Brief. Given the listing below, the answer must be only the number of lines containing the string "will".
─── Records for processing
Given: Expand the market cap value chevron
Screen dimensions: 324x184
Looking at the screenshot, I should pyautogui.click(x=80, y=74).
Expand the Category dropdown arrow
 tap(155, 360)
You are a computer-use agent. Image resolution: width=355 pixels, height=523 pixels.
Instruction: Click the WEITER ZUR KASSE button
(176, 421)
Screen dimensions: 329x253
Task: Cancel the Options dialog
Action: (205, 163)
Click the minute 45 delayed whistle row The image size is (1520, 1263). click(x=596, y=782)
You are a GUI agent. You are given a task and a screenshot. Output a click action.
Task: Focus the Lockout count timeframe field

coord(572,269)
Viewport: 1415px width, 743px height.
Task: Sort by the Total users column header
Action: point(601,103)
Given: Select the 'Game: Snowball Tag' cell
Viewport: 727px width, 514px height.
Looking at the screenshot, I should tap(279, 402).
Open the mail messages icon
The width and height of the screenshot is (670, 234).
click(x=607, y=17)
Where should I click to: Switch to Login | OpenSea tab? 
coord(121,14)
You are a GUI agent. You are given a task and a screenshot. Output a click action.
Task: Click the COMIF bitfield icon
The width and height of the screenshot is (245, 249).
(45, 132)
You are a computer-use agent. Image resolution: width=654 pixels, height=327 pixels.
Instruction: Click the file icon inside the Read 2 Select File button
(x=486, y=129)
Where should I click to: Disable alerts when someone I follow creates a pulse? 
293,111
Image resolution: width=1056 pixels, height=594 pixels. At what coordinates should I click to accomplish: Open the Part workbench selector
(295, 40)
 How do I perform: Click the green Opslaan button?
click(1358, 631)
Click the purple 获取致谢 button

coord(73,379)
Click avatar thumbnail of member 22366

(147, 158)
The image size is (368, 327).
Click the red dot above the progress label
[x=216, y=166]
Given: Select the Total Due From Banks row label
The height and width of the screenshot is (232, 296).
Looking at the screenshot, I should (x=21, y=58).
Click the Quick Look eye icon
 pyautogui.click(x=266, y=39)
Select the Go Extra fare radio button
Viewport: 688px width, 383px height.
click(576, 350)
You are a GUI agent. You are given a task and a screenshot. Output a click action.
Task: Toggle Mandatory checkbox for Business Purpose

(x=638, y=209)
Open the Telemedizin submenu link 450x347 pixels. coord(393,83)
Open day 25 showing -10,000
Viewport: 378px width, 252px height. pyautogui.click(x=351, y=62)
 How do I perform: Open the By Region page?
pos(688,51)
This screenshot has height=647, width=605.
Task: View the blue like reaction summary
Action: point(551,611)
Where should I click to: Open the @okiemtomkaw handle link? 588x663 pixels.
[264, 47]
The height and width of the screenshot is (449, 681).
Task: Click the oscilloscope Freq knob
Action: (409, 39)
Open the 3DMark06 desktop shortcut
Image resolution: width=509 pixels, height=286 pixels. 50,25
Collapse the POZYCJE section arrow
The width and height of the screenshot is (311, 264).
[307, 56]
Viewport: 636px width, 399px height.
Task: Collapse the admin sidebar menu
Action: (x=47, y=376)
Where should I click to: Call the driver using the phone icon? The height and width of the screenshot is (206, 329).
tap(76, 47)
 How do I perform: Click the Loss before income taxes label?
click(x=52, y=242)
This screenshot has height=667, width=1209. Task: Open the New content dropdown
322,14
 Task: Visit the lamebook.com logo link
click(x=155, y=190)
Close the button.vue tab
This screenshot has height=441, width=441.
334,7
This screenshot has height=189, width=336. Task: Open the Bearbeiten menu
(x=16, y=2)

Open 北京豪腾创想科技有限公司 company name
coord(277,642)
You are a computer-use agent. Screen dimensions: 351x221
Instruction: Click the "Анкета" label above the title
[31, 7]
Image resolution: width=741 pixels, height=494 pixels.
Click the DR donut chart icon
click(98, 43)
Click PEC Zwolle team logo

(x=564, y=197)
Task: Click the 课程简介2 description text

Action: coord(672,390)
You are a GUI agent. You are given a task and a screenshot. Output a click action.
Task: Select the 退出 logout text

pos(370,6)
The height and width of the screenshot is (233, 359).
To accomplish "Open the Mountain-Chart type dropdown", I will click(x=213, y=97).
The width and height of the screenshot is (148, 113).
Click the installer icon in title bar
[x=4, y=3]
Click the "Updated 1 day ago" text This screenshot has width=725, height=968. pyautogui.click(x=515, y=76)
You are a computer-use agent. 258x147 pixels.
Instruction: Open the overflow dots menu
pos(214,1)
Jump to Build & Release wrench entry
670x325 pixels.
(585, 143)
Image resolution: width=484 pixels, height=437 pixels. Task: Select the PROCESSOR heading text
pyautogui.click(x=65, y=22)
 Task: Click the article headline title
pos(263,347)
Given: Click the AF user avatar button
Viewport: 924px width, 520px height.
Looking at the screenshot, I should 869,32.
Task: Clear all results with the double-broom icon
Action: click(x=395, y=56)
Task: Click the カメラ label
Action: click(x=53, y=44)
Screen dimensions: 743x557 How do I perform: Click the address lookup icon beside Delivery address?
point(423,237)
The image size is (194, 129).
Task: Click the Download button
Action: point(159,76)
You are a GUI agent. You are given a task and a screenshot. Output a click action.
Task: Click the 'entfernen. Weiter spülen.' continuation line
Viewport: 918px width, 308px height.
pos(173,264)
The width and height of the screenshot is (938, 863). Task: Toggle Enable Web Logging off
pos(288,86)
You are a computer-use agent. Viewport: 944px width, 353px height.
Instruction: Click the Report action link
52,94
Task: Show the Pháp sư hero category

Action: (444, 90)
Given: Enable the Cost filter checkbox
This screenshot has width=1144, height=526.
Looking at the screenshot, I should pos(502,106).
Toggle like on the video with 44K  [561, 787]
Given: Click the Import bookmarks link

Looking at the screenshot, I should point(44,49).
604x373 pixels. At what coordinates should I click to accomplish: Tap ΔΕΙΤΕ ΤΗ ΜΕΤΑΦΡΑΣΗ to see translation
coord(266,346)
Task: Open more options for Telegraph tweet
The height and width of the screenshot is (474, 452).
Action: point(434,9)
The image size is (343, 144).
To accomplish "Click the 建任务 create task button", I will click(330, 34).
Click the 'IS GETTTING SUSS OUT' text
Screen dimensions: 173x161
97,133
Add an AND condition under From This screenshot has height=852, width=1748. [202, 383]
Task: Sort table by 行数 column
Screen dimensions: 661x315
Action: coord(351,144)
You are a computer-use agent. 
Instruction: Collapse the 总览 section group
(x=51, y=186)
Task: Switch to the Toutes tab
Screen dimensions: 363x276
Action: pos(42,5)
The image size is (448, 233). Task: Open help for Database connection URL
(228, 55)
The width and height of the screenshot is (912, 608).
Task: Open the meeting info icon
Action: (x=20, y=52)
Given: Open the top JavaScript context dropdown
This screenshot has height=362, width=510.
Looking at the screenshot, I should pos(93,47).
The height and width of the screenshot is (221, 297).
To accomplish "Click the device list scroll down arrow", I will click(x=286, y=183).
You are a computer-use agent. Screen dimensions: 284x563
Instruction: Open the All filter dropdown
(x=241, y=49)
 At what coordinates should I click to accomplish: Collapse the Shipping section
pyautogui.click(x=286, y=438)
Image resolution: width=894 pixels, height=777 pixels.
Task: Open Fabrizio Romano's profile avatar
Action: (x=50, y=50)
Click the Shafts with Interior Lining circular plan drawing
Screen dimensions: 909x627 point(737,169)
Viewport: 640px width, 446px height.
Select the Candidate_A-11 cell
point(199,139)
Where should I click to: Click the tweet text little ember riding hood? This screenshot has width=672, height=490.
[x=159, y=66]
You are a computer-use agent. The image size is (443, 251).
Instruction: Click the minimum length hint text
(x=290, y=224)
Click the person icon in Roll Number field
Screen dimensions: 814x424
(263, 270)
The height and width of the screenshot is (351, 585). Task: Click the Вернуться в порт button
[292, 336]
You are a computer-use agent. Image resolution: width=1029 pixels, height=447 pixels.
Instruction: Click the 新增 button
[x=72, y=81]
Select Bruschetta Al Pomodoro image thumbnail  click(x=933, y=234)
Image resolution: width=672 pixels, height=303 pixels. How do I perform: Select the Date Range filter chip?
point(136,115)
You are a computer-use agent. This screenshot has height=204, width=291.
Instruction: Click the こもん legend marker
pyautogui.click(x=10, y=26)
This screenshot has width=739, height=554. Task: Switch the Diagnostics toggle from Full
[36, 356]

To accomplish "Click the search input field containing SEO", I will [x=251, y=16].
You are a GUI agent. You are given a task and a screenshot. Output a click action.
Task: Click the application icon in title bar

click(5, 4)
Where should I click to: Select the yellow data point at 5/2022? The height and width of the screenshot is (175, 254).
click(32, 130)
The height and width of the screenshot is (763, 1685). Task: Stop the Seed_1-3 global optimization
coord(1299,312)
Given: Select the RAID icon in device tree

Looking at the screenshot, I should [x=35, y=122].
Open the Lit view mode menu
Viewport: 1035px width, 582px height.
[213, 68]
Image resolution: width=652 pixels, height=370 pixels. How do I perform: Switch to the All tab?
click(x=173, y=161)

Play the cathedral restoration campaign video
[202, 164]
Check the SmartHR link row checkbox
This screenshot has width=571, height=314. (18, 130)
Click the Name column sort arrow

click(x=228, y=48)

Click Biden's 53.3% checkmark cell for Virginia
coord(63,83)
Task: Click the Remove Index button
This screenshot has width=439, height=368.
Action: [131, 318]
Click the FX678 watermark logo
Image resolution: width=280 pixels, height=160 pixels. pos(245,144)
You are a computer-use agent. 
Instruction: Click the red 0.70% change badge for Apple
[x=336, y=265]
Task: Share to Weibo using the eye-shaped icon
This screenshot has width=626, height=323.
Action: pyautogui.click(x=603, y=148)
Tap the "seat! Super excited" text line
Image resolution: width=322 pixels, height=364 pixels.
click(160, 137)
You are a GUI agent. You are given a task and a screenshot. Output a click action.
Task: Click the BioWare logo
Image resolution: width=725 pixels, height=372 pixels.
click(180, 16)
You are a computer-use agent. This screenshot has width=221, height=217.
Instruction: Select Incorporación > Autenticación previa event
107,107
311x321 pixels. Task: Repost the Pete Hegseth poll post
──────
Worked solution. 4